К нему обращаются разные лица. В конце книги, на последних страницах, с ним разговаривает Платон. И Эф-Эф рассказывает, почему смерти всех соратников неминуемо и автоматически следуют просто из того, что они делают какое-то общее дело. “Это логика истории, поймите, Платон Михайлович. И вам трижды повезло, что эта логика помимо вас реализовалась. Еще год-два, и при нынешнем положении вещей вам лично пришлось бы отдавать Ахмету (штатный бандит „Инфокара”. — А. Г. ) приказ разобраться со старыми друзьями.

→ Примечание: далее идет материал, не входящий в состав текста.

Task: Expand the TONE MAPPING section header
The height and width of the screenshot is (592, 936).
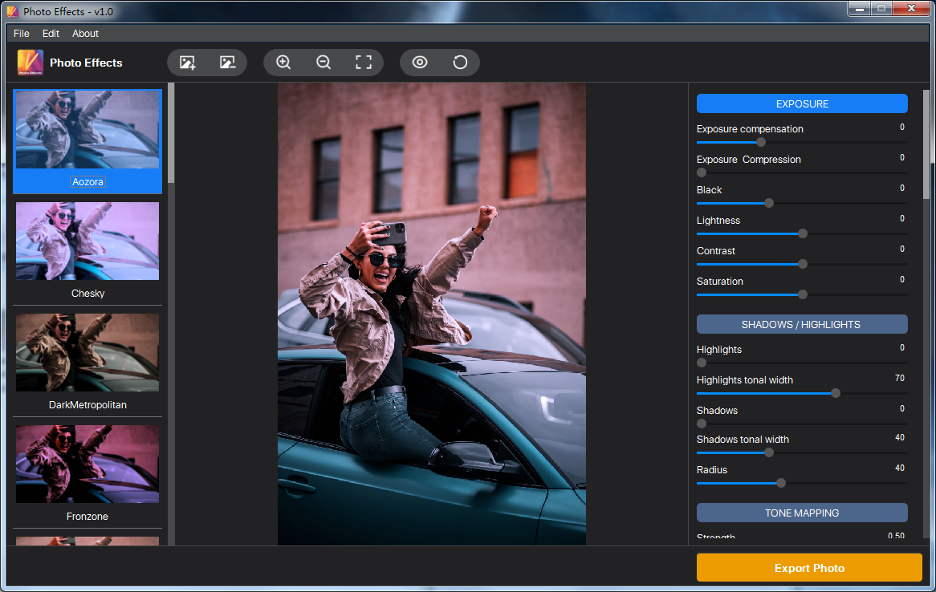Action: click(x=801, y=513)
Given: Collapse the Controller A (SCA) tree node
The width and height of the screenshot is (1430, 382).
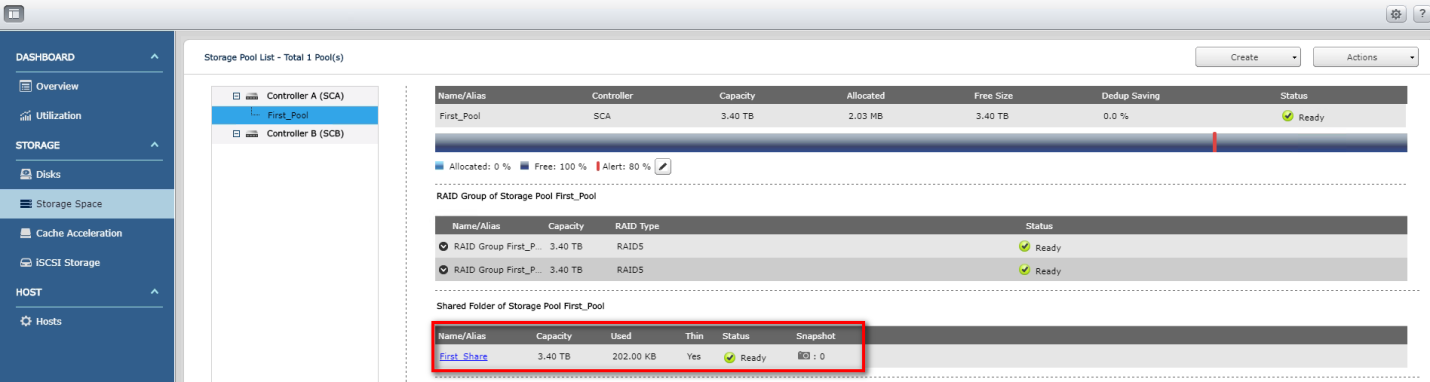Looking at the screenshot, I should (x=237, y=96).
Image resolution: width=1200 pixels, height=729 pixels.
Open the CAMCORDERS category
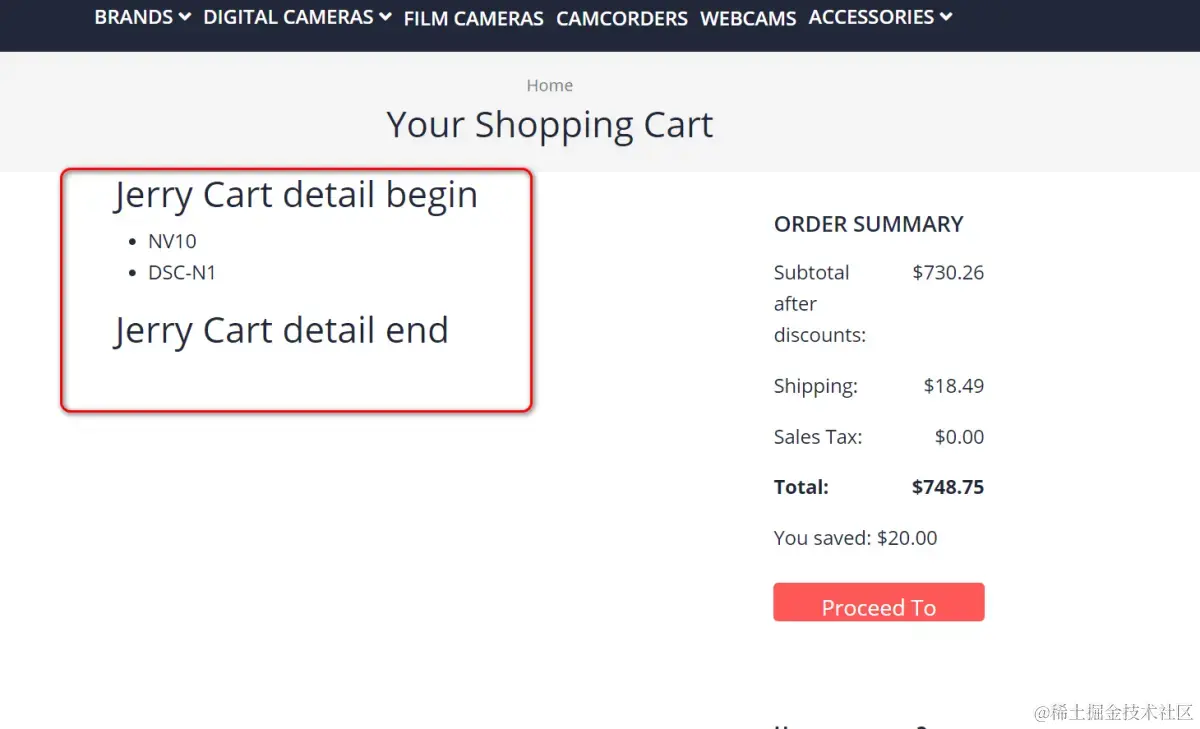[x=622, y=19]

А иначе никак... Я уж вас тут достаточно литературными цитатами утомил. Но позволю себе еще одну, опять же из Галича. „И счастье не в том, что один за всех, а в том, что все — как один””.
И Платон видит: “Он старался умножить число ферзей на доске. Но ферзи эти были не нужны, более того — вредны. Партия выигрывалась тем, у кого в запасе были дисциплинированные пешки. Да, с пешками не о чем говорить, им можно только приказывать, но выбор простой — либо разговоры, либо партия” .

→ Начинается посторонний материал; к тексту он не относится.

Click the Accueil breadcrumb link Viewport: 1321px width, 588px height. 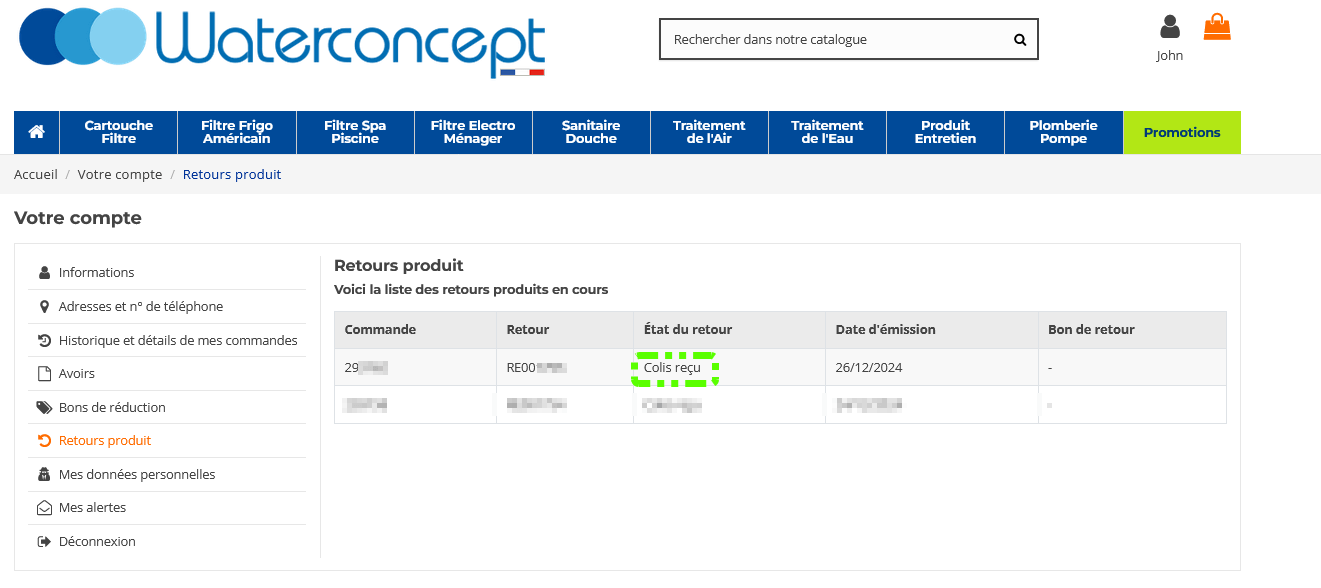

В раздумьях Платона речь идет о шахматах, но в книге Дубова — о правящей в государстве партии. Сама необходимость ее создания — трагична. Без нее невозможна была бы продуктивная деятельность в стране без правил и законов. Но с ней невозможно выжить. Большая пайка — так нехорошо прозвучавшая в названии романа (что-то сразу представляется скверно-криминальное) — на самом деле цитата из Варлама Шаламова, чьи слова полностью приведены в первом из четырех эпиграфов: “В лагере убивает большая пайка, а не маленькая”.

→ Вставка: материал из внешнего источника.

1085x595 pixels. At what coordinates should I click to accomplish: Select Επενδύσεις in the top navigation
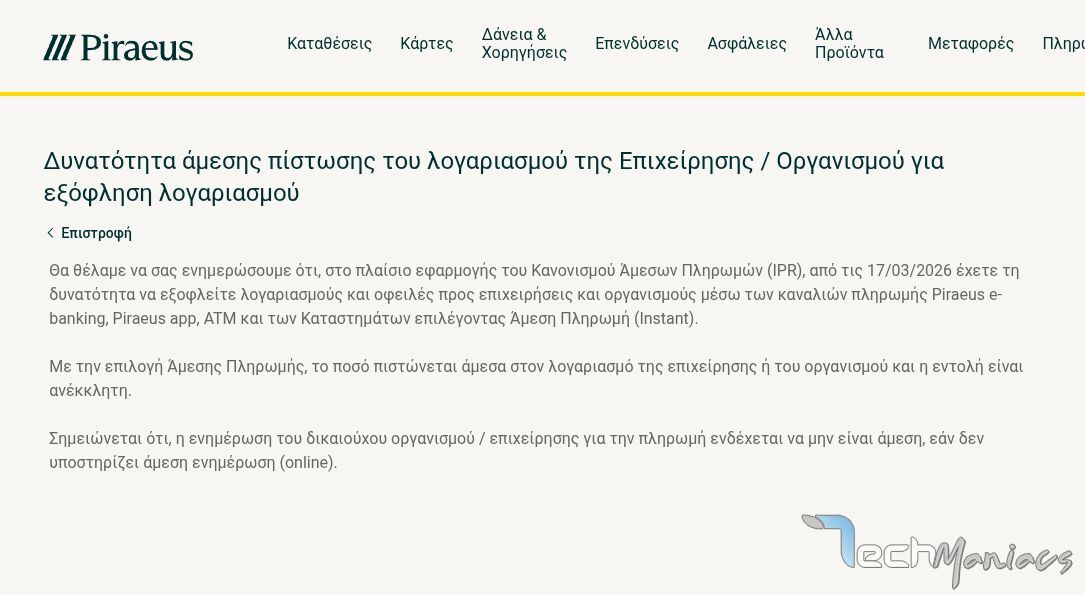[636, 44]
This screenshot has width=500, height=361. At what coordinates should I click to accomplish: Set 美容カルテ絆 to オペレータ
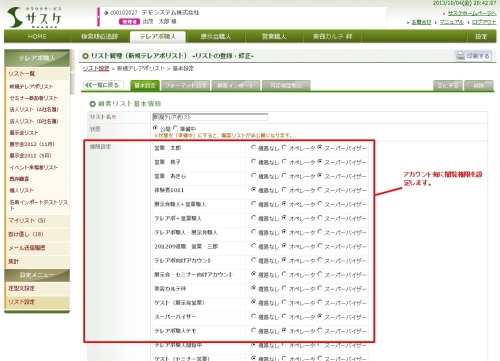[284, 288]
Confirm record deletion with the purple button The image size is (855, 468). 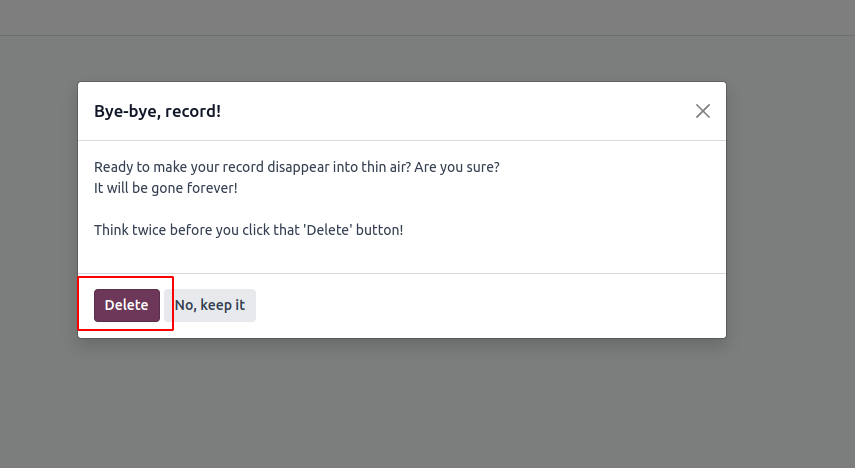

Для самых задумчивых на последних страницах книги горькая идея проговорена открыто. Мертвый Сережа Терьян, привидевшийся Платону, говорит ему: “Все люди делают ошибки... Просто сейчас цена ошибки стала огромной. Страшной стала цена. И не смотри на меня так, ведь не только я эту цену заплатил. Помнишь, как в девяносто первом мы отмечали твой день рождения? Мы тогда в последний раз вот так сидели за столом. Все вместе. И ты сказал... помнишь, что ты сказал? Что пройдет время, вроде как же — сменятся страны и народы, а мы все равно останемся вместе. Ибо наше братство — это и есть главная и единственная ценность. Помнишь? Вот что я имею в виду. Я жизнью заплатил. А ты — этим братством. Неизвестно еще, кто потерял больше”.
Что стоит взять языка? Очевидно, что общие процессы были характерны в ХХ веке для всей социокультурной сферы евроамериканского мира. Пьянящий прорыв 60-х был общим (рядом с “Пражской весной” можно назвать антивоенные марши Джоан Баэз или чтения у памятника Маяковскому, Аллен Гинзберг вполне эквивалентен Евтушенко или Вознесенскому), общим было и похмельное разочарование 70-х. Идея границ была главной одержимостью всей второй половины века. Но если 60-е ее хотели бы не замечать, упускали ее из виду, как нечто пренебрежимо бессмысленное, то 70-е вынуждены были ее вновь проблематизировать, найти в ней новые смыслы, научиться работать с границами. Не пересечение границы, а существование с обеих ее сторон было эстетически значимым (лучший русский пример тут, пожалуй, Битов). Это же обусловило и ту “революцию менеджеров”, которая стала главным социальным содержанием 70 — 80-х в демократической Европе и Америке: молодые интеллектуалы вынуждены были занимать пресловутую “метапозицию” по отношению к обществу, жестко разделенному границами, — а затем оказалось, что эта метапозиция давала им в руки такие властные рычаги, о которых и не могли помечтать включенные в систему “отличники боевой и физической”. Университетские блейзеры и свитера все чаще и увереннее проникают в “пиджачные сообщества”.